Measurement of potential activity of denitrification
The potential activities of denitrification, proportion (%) of nitrate reduced to N2O in two weeks, of denitrifying bacteria obtained using the FSC and APD methods were determined with the acetylene-block method ([Tiedje 1994]), as described previously ([Tago et al. 2011]). The vials containing DNB-NS medium were inoculated with each strain, and the head-space air was replaced with Ar-C2H2 (90:10) gas. After incubation at 30°C for 2 weeks, a portion (0.5 ml) of the head-space gas was analyzed for N2O by gas chromatography ([Saito et al. 2008]). The quantity of water-dissolved N2O gas was calculated as the Bunsen absorption coefficient ([Tiedje 1994]). Strains reducing more than 20% of the added nitrate to N2O were considered to be denitrifying bacteria in this study ([Tiedje 1994]; [Tago et al. 2011]). A two-sided, unpaired Student’s t-test was performed to statistically analyze the denitrifying activity.
DNA extraction and PCR amplification
DNA was extracted from single colonies as described previously ([Ashida et al. 2010]), and used for PCR amplification. The bacterial 16S rRNA gene was amplified using the m-27 F (5′-AGRGTTTGATYMTGGCTCAG-3′) primer and the m-1492R (5′-GGYTACCTTGTTACGACTT-3′) primer pair ([Tyson et al. 2004]), as described previously ([Tago et al. 2011]).
Amplified ribosomal DNA restriction analysis (ARDRA)-based profiling
The PCR amplicons of 16S rRNA gene were purified with a Wizard SV Gel and PCR Clean-Up System (Promega, Madison, WI, USA) and condensed to a final volume of 20 μl in sterilized-MilliQ water. Aliquots (3 μl) of the DNA samples were individually digested with HaeIII (Toyobo, Tokyo, Japan) and RsaI (Takara Bio), according to the manufacturer’s instructions. To determine the precise length of generated DNA fragments, the digested DNA samples were subjected to MetaPhor Agarose (Takara Bio) gel (3%) electrophoresis. Grouping of the denitrifying isolates was performed based on the ARDRA gel profiles.
Sequencing and phylogenetic analysis
The 16S rRNA gene PCR amplicons derived from one to three representative strains from each ARDRA group, i.e., a total of 47 strains, were purified and directly sequenced as described previously ([Ashida et al. 2010]). DNA sequencing reactions were performed using a BigDye™ Terminator Cycle Sequencing Ready Reaction Kit (Applied Biosystems), according to the manufacturer’s protocol, and analyzed using a PE Applied Biosystems Automated DNA Sequencer (model 3130xl).
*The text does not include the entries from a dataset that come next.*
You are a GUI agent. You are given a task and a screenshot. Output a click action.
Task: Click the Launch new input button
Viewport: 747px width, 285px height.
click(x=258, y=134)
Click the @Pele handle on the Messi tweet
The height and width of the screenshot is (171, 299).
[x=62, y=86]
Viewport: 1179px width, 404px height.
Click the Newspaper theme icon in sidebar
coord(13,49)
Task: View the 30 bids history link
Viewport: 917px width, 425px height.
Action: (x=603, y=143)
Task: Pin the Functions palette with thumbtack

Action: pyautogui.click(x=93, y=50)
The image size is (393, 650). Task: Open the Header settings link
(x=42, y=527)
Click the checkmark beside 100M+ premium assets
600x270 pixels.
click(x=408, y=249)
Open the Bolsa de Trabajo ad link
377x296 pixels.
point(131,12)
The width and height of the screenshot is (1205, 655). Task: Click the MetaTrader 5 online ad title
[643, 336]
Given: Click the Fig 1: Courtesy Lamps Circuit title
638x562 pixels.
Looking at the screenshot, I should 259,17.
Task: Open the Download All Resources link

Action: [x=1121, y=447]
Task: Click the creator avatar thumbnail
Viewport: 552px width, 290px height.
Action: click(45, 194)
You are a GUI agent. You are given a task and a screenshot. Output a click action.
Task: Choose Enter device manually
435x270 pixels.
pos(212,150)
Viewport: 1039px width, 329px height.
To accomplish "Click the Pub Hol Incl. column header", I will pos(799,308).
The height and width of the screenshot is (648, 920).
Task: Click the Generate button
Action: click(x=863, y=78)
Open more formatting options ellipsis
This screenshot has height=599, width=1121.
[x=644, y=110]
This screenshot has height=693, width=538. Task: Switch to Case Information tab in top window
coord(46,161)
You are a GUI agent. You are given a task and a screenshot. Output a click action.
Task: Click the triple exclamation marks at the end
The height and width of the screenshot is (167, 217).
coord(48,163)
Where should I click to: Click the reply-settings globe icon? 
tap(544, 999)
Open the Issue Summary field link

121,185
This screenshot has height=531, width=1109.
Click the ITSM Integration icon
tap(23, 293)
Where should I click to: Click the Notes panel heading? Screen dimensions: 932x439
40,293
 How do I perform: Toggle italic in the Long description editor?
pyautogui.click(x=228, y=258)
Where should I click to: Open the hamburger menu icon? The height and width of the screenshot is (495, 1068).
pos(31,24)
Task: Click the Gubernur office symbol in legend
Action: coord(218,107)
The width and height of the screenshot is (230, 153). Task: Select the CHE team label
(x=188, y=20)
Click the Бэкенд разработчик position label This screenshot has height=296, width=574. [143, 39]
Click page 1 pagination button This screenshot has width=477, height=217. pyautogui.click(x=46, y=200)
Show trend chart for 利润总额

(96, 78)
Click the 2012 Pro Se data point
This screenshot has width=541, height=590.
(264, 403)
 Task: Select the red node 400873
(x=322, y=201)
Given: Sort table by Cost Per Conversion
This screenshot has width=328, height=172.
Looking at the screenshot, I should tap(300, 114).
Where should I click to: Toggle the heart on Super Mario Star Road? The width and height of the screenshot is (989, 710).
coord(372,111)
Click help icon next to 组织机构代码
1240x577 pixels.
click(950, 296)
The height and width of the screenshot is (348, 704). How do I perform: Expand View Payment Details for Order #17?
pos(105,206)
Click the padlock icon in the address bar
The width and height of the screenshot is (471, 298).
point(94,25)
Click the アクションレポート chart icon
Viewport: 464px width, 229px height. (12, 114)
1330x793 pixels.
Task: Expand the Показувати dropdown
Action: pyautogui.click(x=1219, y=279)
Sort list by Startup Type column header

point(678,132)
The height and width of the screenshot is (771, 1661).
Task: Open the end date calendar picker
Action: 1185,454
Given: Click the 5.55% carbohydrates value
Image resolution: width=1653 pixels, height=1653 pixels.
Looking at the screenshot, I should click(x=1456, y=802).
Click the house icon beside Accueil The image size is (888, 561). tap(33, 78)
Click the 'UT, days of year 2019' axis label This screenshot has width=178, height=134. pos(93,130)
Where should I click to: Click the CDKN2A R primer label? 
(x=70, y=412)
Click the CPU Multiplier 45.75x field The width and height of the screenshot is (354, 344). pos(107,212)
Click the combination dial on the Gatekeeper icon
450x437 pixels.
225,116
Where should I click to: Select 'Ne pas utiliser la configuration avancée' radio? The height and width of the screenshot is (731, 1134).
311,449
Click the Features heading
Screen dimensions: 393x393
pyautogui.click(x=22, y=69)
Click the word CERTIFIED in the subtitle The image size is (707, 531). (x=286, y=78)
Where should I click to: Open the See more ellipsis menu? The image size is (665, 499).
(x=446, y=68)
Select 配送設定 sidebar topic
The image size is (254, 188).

Based on the gene sequences, taxonomic assignments of the strains at the genus level were performed using RDP Naïve Bayesian classifier, with an 80% bootstrap cutoff ([Cole et al. 2009]). Multiple alignments were performed using CLUSTAL W (ver. 1.83) ([Thompson et al. 1994]). Phylogenetic trees were constructed using the neighbor-joining method with Kimura-2 parameters and 500 bootstrap replicates, in the MEGA4 program ([Tamura et al. 2007]).
Accession numbers of nucleotide sequences
The sequence data of the bacterial 16S rRNA gene produced in this study have been deposited in the DDBJ database under accession numbers AB696837 to AB696882.